Atrial Fibrosis Distribution Generation Based on the Diffusion Model

Alexander Zolotarev and Caroline Roney
Queen Mary University of London


Abstract

Deep learning models have the potential to accurately predict atrial fibrillation (AF) ablation outcome based on patient-specific anatomical and physiological features. To overcome the lack of clinical data that is necessary for successful training, some of these features may be artificially generated. In this study, we aim to generate artificial atrial fibrosis distributions to increase our training dataset size by imitating independent personalized AF episodes.

We used diffusion models to generate fibrosis distributions. Specifically, a Denoising Diffusion Probabilistic Model was trained on real fibrosis distributions to generate 100 artificial fibrosis distributions using a 2D representation of the atria (Universal Atrial Coordinates). AF episodes were simulated for left atrial anatomy using these fibrosis maps.
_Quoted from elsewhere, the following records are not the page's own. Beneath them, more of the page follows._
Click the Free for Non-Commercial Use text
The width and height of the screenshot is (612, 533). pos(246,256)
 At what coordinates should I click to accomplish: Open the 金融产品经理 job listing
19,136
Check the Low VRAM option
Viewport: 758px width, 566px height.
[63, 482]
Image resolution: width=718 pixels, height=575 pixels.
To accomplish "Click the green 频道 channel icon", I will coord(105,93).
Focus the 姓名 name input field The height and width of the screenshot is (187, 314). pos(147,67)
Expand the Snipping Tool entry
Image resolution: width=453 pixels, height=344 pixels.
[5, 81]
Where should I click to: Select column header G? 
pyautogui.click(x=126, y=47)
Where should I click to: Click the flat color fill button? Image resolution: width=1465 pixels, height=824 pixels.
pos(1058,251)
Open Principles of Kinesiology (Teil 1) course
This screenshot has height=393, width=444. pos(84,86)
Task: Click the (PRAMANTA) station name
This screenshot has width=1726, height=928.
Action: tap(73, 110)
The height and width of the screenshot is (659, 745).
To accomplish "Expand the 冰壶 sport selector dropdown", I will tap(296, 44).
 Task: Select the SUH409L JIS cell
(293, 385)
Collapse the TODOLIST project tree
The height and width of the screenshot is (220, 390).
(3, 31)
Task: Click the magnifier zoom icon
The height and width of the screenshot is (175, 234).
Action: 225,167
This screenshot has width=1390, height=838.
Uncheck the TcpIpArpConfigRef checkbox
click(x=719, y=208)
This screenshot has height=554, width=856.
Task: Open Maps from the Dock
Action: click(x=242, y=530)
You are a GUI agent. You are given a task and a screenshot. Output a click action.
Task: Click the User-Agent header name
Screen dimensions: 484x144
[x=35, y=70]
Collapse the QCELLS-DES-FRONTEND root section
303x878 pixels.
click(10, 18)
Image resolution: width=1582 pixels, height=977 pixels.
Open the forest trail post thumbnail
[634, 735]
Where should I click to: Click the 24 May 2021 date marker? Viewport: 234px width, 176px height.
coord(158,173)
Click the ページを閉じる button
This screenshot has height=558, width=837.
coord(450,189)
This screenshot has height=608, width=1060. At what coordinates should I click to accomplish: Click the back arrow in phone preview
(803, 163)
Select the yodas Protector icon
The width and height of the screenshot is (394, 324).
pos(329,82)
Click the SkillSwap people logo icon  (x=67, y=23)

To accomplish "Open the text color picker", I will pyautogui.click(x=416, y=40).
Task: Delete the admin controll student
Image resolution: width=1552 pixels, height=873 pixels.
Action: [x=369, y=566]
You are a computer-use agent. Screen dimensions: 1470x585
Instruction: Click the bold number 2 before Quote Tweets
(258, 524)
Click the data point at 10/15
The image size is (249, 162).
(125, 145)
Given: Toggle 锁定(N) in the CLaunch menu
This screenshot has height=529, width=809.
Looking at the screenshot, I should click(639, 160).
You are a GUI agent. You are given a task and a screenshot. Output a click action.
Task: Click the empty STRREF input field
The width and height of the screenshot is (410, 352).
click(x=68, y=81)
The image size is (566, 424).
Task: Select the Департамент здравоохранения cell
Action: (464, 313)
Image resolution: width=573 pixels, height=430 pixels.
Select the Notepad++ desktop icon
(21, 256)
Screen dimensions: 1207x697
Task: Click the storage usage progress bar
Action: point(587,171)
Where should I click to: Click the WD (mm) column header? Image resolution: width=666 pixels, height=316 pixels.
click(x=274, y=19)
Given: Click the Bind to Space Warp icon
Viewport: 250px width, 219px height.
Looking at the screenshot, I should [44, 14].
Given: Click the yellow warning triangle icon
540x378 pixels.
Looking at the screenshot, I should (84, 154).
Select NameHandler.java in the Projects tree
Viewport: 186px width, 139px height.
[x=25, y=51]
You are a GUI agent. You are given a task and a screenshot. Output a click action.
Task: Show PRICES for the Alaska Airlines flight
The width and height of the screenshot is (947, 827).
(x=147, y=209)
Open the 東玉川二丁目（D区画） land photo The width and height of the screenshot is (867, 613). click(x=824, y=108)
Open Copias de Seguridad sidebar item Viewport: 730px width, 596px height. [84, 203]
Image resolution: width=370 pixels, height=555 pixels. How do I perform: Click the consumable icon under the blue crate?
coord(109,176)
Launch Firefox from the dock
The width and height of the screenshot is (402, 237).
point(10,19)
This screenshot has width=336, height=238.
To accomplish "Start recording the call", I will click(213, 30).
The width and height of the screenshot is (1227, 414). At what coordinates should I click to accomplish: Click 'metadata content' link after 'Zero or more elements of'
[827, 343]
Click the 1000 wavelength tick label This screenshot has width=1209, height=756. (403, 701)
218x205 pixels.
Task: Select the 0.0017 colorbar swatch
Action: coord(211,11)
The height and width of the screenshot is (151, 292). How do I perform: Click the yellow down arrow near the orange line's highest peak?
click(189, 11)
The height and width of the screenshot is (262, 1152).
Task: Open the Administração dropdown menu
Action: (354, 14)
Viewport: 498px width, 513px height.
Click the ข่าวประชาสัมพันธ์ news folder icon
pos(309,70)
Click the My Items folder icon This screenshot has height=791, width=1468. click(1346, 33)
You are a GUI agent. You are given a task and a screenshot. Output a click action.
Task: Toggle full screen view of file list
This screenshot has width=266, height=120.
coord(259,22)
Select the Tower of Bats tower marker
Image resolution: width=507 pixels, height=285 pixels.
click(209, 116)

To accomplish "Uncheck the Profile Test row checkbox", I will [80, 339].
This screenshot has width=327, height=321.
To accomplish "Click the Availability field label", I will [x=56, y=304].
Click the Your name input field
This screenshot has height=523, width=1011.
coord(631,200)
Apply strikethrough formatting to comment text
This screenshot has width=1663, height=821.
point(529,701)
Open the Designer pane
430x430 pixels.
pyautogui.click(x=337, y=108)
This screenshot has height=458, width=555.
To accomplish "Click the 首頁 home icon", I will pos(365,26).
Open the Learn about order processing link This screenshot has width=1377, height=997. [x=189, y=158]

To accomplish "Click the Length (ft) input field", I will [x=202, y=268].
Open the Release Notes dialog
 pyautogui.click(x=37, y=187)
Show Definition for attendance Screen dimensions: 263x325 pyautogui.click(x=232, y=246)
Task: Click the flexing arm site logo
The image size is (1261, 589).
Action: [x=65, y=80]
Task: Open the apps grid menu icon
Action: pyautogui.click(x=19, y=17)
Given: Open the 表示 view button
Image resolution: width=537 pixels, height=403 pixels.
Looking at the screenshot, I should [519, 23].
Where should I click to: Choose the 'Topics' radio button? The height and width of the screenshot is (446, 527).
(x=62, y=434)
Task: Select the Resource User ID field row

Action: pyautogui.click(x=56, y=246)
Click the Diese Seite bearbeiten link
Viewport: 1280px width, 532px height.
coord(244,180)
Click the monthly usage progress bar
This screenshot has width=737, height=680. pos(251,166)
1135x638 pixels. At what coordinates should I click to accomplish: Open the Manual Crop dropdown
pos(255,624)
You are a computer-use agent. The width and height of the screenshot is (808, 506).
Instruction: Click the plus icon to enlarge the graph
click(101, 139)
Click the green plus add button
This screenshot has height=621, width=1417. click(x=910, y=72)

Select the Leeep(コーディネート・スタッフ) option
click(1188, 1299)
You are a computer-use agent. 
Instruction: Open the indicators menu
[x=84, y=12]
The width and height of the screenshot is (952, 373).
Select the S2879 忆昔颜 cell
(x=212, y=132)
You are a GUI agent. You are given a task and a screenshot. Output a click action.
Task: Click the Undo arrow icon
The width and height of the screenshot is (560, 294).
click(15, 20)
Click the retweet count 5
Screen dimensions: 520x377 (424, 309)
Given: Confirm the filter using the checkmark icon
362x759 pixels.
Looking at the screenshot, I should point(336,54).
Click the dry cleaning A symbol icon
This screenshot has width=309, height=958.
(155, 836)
Additionally, to test whether these generated fibrosis distributions were suitable for extending a training dataset we compared training a binary classifier for AF maintenance or termination from fibrosis and dominant frequency maps on generated fibrosis data to training it on 100 real fibrosis distributions on the same LA anatomy.

The number of sustained AF episodes (>15 seconds) in the real dataset is 40 cases versus 33 cases in the generated dataset (examples are shown in the Figure). For the baseline classifier trained and tested on real fibrosis data, the ROC-AUC score was 0.96. In contrast, training the classifier using generated cases, and testing on the real fibrosis data, resulted in ROC-AUC score of 0.92. The results indicate that the artificial fibrosis distributions correspond well with the real ones and can be used for dataset expansion.

This study is the first to our knowledge to generate artificial fibrosis distributions for AF computer simulations. This approach may be used to generate large virtual populations for in silico trials of different ablation therapies, and for improving patient-specific ablation prediction using digital twins.